Assigned task
Return the exact lines from the one containing "Given: Open activity clock for Ronnie Hart" through the final line of the material below, with both ends kept.

Data extracts
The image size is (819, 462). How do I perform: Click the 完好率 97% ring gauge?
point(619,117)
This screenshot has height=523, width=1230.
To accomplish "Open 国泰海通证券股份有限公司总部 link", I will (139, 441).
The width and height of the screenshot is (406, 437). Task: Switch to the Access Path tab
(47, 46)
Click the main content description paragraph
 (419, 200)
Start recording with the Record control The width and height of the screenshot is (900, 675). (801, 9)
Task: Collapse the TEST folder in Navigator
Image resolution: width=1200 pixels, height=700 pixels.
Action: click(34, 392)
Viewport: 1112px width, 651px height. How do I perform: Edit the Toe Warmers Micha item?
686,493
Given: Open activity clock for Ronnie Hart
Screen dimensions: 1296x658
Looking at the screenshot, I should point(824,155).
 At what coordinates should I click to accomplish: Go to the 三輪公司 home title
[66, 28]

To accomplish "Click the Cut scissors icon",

Answer to this problem
Given: Open activity clock for Ronnie Hart
Screen dimensions: 1296x658
Looking at the screenshot, I should point(824,155).
 At what coordinates should I click to accomplish: Go to the 三輪公司 home title
[66, 28]

To accomplish "Click the Cut scissors icon",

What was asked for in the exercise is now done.